Crise économique et structures sociospatiales de la ville

La crise qui sévit à Québec durant la seconde moitié du XIXe siècle y bouleversa la vie économique. Des types d’emploi disparurent au profit de nouveaux, ce qui affecta les travailleurs de différentes manières. D’après Françoise Choay, l’ère industrielle opéra une « bipartition des villes industrielles en deux fractions, l’une correspondant à la fonction économique de production et à la classe sociale des producteurs, l’autre à la fonction économique de consommation et à la classe sociale des consommateurs » (1972 : 23). Selon Serge Courville, l’industrialisation obligea les travailleurs à se trouver un emploi rémunéré, « auquel pourront participer tous les membres du ménage. Et pendant qu’ainsi l’économie se transformait, on migrait vers les lieux potentiels d’emploi, ce qui entraînait une dissociation du lieu de travail et du lieu de résidence, et une reconfiguration de l’habitat » (1995 : 76). Dès lors, il devient pertinent d’étudier comment à la fin du XIXe siècle, ces changements dans l’économie se sont répercutés dans la localisation résidentielle des groupes socioprofessionnels de Québec.
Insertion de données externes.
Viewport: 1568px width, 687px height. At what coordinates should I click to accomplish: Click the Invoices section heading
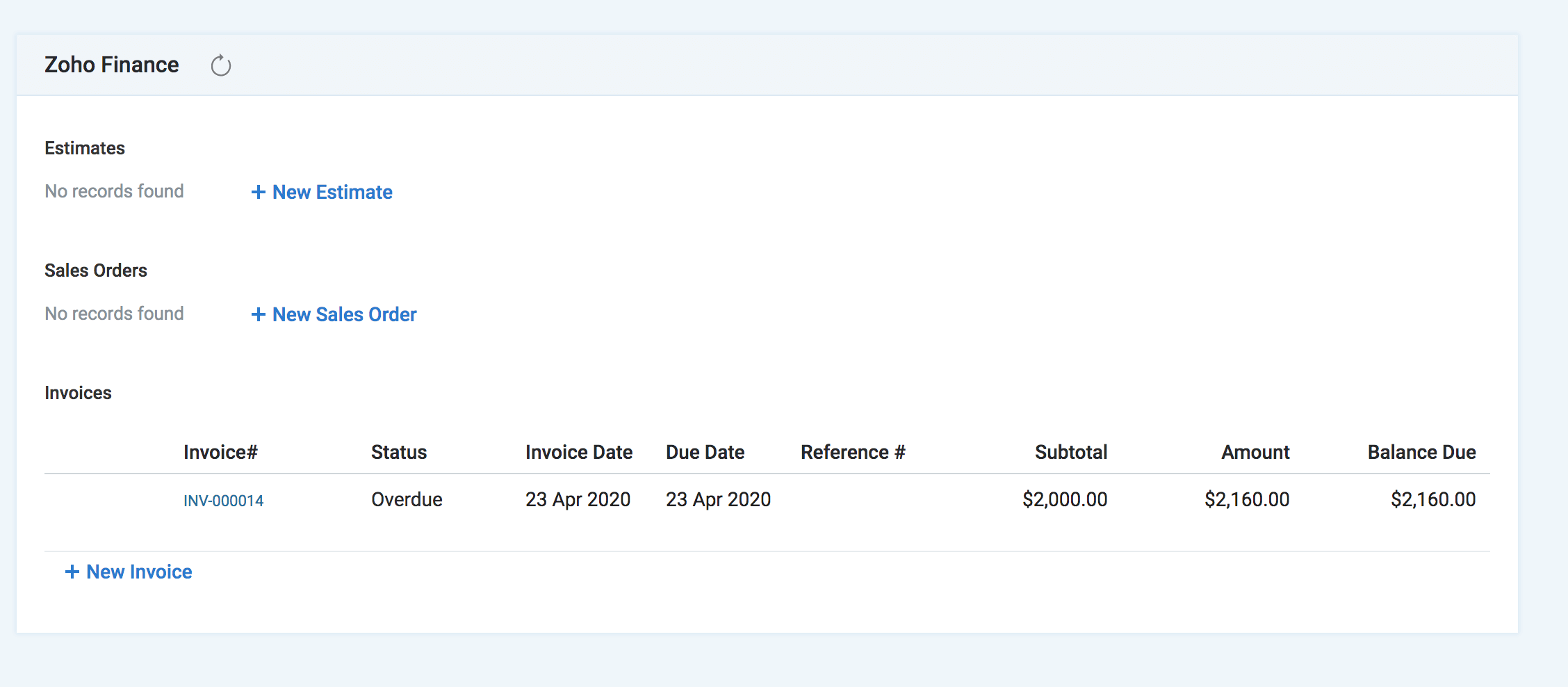pos(78,393)
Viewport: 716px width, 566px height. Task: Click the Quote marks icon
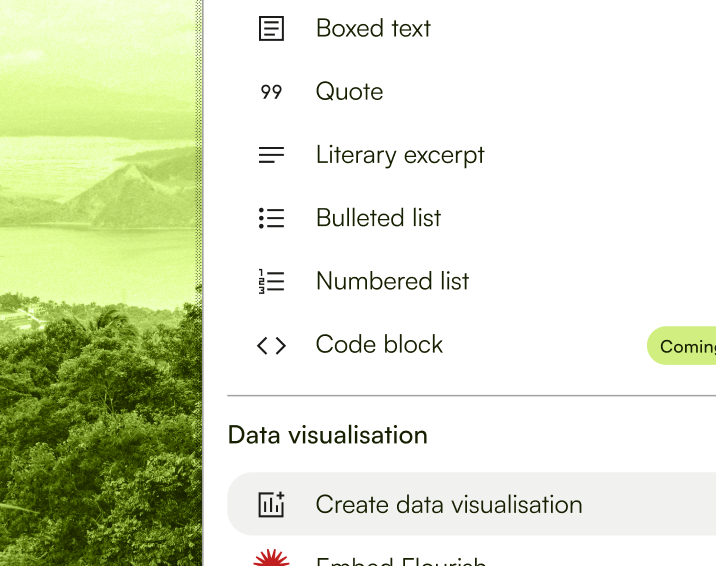pos(271,92)
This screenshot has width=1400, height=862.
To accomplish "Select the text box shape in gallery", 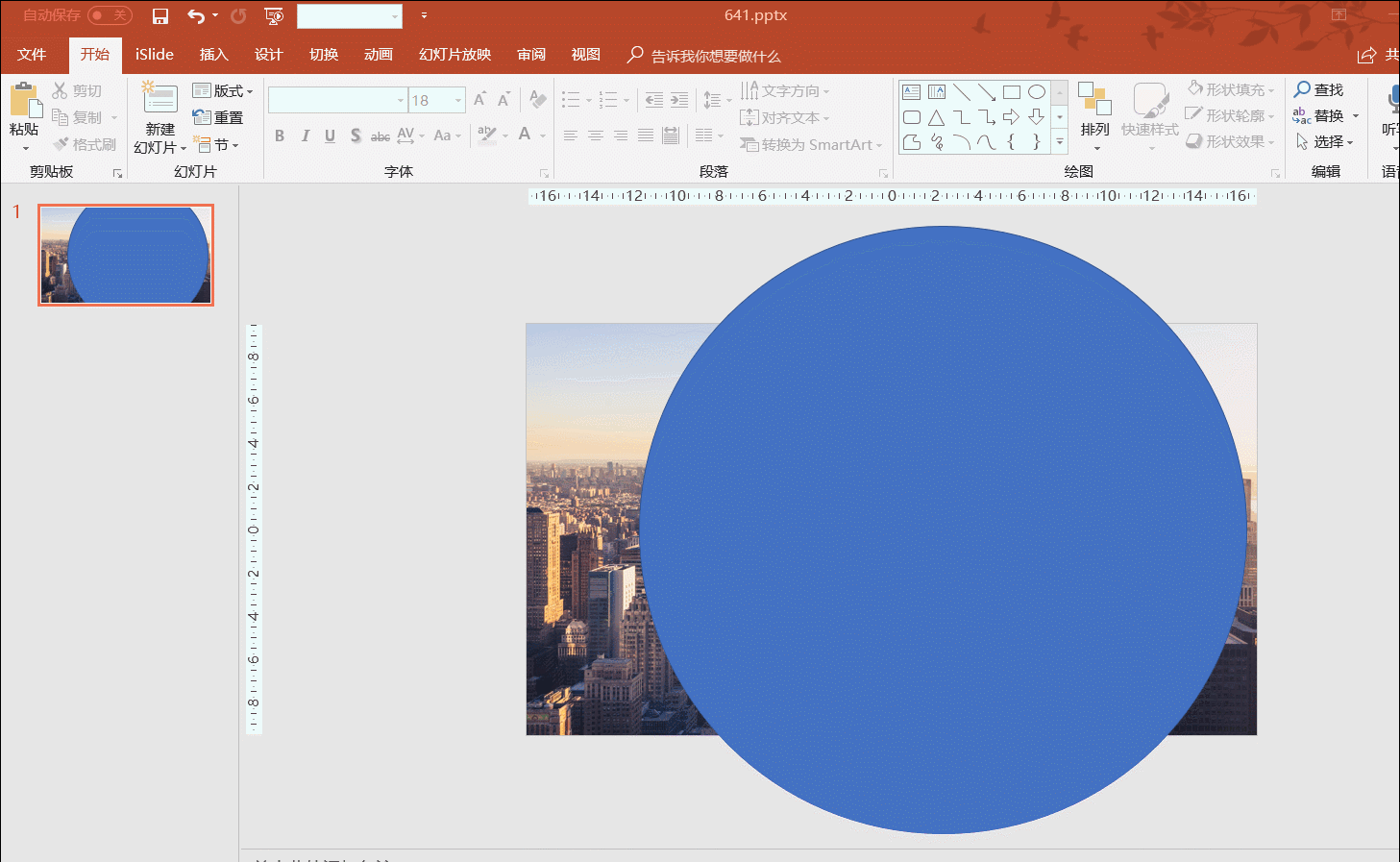I will tap(911, 92).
Au Canada, l’étude des effets de l’industrialisation sur la morphologie urbaine et la géographie sociale des villes n’est pas nouvelle. À titre d’exemple, on peut citer les travaux pionniers de Katz, réalisés sur Hamilton (1975), ou encore ceux de Darroch (1994) et de Darroch et Ornstein (1980), sur des villes ontariennes. Au Québec, Montréal fit également l’objet de nombreuses études sur ce thème, comme celles de Lewis (2000), Olson et Thornton (1993) et Thornton et Olson (1993), alors que, pour sa part, Québec ne retint pratiquement pas l’attention des chercheurs à ce chapitre. Le présent travail contribue à combler cette lacune.

Méthodologie

La recherche qui suit est basée sur les données des recensements canadiens de 1871 et de 1901 pour Québec. Outre les informations concernant le chiffre de la population de la ville à cette époque, ces recensements recèlent une foule de renseignements sur ses caractéristiques sociodémographiques, culturelles et socioéconomiques à l’échelle individuelle [1]. Signalons que le recensement de 1871 a été préféré à celui de 1861, puisqu’il est le premier à avoir été systématiquement réalisé par des agents recenseurs et qu’il permet pour la première fois de géoréférencer les individus à l’échelle du ménage. De plus, alors que le cycle de stagnation de la ville a débuté vers 1871 (Hare et al., 1987), sa relance économique débuta vers 1901.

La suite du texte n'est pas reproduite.